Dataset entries
-- Opening Marker --

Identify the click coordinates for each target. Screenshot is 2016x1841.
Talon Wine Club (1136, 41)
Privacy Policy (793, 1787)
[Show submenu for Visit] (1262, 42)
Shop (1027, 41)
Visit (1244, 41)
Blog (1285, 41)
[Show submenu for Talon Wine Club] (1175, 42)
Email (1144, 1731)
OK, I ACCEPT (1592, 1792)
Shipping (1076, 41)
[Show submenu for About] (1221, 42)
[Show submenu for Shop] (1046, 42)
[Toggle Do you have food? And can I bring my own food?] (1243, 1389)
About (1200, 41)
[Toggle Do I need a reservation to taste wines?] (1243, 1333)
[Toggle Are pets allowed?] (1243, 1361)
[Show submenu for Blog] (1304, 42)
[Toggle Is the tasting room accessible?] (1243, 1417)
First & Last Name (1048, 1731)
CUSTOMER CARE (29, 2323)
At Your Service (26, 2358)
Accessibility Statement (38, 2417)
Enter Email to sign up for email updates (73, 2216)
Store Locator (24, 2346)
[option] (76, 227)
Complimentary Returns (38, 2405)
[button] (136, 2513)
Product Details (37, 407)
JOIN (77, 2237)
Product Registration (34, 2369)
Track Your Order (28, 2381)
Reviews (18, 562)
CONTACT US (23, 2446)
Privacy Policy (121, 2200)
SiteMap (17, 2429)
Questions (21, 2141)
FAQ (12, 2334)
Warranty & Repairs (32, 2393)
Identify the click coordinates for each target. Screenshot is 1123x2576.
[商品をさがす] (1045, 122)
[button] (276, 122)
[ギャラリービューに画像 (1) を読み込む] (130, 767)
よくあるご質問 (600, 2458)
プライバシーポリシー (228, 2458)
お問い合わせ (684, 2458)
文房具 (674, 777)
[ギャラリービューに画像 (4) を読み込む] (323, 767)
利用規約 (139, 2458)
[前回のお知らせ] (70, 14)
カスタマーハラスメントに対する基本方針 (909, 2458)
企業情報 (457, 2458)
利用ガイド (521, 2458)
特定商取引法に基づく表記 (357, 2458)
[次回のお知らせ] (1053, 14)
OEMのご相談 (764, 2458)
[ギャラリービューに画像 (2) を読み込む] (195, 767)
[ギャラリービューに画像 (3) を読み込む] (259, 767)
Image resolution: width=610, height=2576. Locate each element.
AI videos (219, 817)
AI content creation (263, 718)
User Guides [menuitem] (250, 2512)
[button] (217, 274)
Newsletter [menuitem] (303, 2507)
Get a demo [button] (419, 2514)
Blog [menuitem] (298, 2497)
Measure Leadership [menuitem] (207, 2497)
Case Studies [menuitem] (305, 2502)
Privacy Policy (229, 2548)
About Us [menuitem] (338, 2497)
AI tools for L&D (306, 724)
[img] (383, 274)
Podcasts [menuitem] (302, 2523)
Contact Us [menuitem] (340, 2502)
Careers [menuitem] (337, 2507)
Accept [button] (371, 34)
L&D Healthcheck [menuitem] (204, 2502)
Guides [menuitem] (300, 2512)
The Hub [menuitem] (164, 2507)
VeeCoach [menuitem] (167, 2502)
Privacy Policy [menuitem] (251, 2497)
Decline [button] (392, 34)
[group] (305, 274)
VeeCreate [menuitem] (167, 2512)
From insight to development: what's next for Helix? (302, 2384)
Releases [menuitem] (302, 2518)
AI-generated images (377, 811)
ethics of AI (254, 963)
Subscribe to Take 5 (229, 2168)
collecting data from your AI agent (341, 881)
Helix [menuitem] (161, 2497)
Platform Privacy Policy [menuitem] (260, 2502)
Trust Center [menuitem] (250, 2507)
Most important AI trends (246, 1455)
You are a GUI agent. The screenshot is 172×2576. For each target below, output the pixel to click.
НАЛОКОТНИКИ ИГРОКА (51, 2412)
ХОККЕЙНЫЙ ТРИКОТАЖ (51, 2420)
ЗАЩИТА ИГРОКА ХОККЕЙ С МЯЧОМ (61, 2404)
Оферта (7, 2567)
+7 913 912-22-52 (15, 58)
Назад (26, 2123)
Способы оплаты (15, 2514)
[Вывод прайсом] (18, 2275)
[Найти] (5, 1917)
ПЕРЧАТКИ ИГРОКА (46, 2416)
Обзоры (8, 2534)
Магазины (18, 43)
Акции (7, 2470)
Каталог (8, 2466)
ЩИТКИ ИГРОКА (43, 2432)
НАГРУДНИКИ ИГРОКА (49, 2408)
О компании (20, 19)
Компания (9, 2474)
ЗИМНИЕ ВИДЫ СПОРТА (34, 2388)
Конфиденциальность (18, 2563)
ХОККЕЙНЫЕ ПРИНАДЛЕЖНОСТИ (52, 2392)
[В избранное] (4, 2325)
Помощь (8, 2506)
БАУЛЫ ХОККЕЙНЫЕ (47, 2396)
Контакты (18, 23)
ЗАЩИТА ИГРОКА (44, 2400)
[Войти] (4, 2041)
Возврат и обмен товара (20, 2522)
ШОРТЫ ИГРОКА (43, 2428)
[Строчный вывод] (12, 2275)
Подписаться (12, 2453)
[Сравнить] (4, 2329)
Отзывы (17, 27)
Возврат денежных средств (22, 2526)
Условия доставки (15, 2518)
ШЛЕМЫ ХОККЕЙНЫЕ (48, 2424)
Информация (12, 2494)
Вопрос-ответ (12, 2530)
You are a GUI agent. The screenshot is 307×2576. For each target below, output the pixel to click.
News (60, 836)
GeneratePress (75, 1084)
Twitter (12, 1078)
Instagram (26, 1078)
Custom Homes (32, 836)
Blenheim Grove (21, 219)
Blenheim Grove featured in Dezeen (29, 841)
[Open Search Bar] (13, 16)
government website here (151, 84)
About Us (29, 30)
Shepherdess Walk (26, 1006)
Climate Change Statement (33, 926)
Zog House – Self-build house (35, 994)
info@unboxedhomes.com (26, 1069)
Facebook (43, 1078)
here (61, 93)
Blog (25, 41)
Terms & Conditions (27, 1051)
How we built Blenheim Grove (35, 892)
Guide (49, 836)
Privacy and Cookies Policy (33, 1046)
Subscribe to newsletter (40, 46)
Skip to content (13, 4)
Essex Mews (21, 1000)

-- Closing Marker --

WHAT YOU NEED TO DO: Transcribe the full set of records without altering a single character.

COMPLETED EXERCISE:
Identify the click coordinates for each target. Screenshot is 2016x1841.
Talon Wine Club (1136, 41)
Privacy Policy (793, 1787)
[Show submenu for Visit] (1262, 42)
Shop (1027, 41)
Visit (1244, 41)
Blog (1285, 41)
[Show submenu for Talon Wine Club] (1175, 42)
Email (1144, 1731)
OK, I ACCEPT (1592, 1792)
Shipping (1076, 41)
[Show submenu for About] (1221, 42)
[Show submenu for Shop] (1046, 42)
[Toggle Do you have food? And can I bring my own food?] (1243, 1389)
About (1200, 41)
[Toggle Do I need a reservation to taste wines?] (1243, 1333)
[Toggle Are pets allowed?] (1243, 1361)
[Show submenu for Blog] (1304, 42)
[Toggle Is the tasting room accessible?] (1243, 1417)
First & Last Name (1048, 1731)
CUSTOMER CARE (29, 2323)
At Your Service (26, 2358)
Accessibility Statement (38, 2417)
Enter Email to sign up for email updates (73, 2216)
Store Locator (24, 2346)
[option] (76, 227)
Complimentary Returns (38, 2405)
[button] (136, 2513)
Product Details (37, 407)
JOIN (77, 2237)
Product Registration (34, 2369)
Track Your Order (28, 2381)
Reviews (18, 562)
CONTACT US (23, 2446)
Privacy Policy (121, 2200)
SiteMap (17, 2429)
Questions (21, 2141)
FAQ (12, 2334)
Warranty & Repairs (32, 2393)
Identify the click coordinates for each target. Screenshot is 1123x2576.
[商品をさがす] (1045, 122)
[button] (276, 122)
[ギャラリービューに画像 (1) を読み込む] (130, 767)
よくあるご質問 (600, 2458)
プライバシーポリシー (228, 2458)
お問い合わせ (684, 2458)
文房具 (674, 777)
[ギャラリービューに画像 (4) を読み込む] (323, 767)
利用規約 (139, 2458)
[前回のお知らせ] (70, 14)
カスタマーハラスメントに対する基本方針 (909, 2458)
企業情報 (457, 2458)
利用ガイド (521, 2458)
特定商取引法に基づく表記 (357, 2458)
[次回のお知らせ] (1053, 14)
OEMのご相談 (764, 2458)
[ギャラリービューに画像 (2) を読み込む] (195, 767)
[ギャラリービューに画像 (3) を読み込む] (259, 767)
Image resolution: width=610, height=2576. Locate each element.
AI videos (219, 817)
AI content creation (263, 718)
User Guides [menuitem] (250, 2512)
[button] (217, 274)
Newsletter [menuitem] (303, 2507)
Get a demo [button] (419, 2514)
Blog [menuitem] (298, 2497)
Measure Leadership [menuitem] (207, 2497)
Case Studies [menuitem] (305, 2502)
Privacy Policy (229, 2548)
About Us [menuitem] (338, 2497)
AI tools for L&D (306, 724)
[img] (383, 274)
Podcasts [menuitem] (302, 2523)
Contact Us [menuitem] (340, 2502)
Careers [menuitem] (337, 2507)
Accept [button] (371, 34)
L&D Healthcheck [menuitem] (204, 2502)
Guides [menuitem] (300, 2512)
The Hub [menuitem] (164, 2507)
VeeCoach [menuitem] (167, 2502)
Privacy Policy [menuitem] (251, 2497)
Decline [button] (392, 34)
[group] (305, 274)
VeeCreate [menuitem] (167, 2512)
From insight to development: what's next for Helix? (302, 2384)
Releases [menuitem] (302, 2518)
AI-generated images (377, 811)
ethics of AI (254, 963)
Subscribe to Take 5 (229, 2168)
collecting data from your AI agent (341, 881)
Helix [menuitem] (161, 2497)
Platform Privacy Policy [menuitem] (260, 2502)
Trust Center [menuitem] (250, 2507)
Most important AI trends (246, 1455)
You are a GUI agent. The screenshot is 172×2576. For each target below, output the pixel to click.
НАЛОКОТНИКИ ИГРОКА (51, 2412)
ХОККЕЙНЫЙ ТРИКОТАЖ (51, 2420)
ЗАЩИТА ИГРОКА ХОККЕЙ С МЯЧОМ (61, 2404)
Оферта (7, 2567)
+7 913 912-22-52 (15, 58)
Назад (26, 2123)
Способы оплаты (15, 2514)
[Вывод прайсом] (18, 2275)
[Найти] (5, 1917)
ПЕРЧАТКИ ИГРОКА (46, 2416)
Обзоры (8, 2534)
Магазины (18, 43)
Акции (7, 2470)
Каталог (8, 2466)
ЩИТКИ ИГРОКА (43, 2432)
НАГРУДНИКИ ИГРОКА (49, 2408)
О компании (20, 19)
Компания (9, 2474)
ЗИМНИЕ ВИДЫ СПОРТА (34, 2388)
Конфиденциальность (18, 2563)
ХОККЕЙНЫЕ ПРИНАДЛЕЖНОСТИ (52, 2392)
[В избранное] (4, 2325)
Помощь (8, 2506)
БАУЛЫ ХОККЕЙНЫЕ (47, 2396)
Контакты (18, 23)
ЗАЩИТА ИГРОКА (44, 2400)
[Войти] (4, 2041)
Возврат и обмен товара (20, 2522)
ШОРТЫ ИГРОКА (43, 2428)
[Строчный вывод] (12, 2275)
Подписаться (12, 2453)
[Сравнить] (4, 2329)
Отзывы (17, 27)
Возврат денежных средств (22, 2526)
Условия доставки (15, 2518)
ШЛЕМЫ ХОККЕЙНЫЕ (48, 2424)
Информация (12, 2494)
Вопрос-ответ (12, 2530)
You are a GUI agent. The screenshot is 307×2576. For each target below, output the pixel to click.
News (60, 836)
GeneratePress (75, 1084)
Twitter (12, 1078)
Instagram (26, 1078)
Custom Homes (32, 836)
Blenheim Grove (21, 219)
Blenheim Grove featured in Dezeen (29, 841)
[Open Search Bar] (13, 16)
government website here (151, 84)
About Us (29, 30)
Shepherdess Walk (26, 1006)
Climate Change Statement (33, 926)
Zog House – Self-build house (35, 994)
info@unboxedhomes.com (26, 1069)
Facebook (43, 1078)
here (61, 93)
Blog (25, 41)
Terms & Conditions (27, 1051)
How we built Blenheim Grove (35, 892)
Guide (49, 836)
Privacy and Cookies Policy (33, 1046)
Subscribe to newsletter (40, 46)
Skip to content (13, 4)
Essex Mews (21, 1000)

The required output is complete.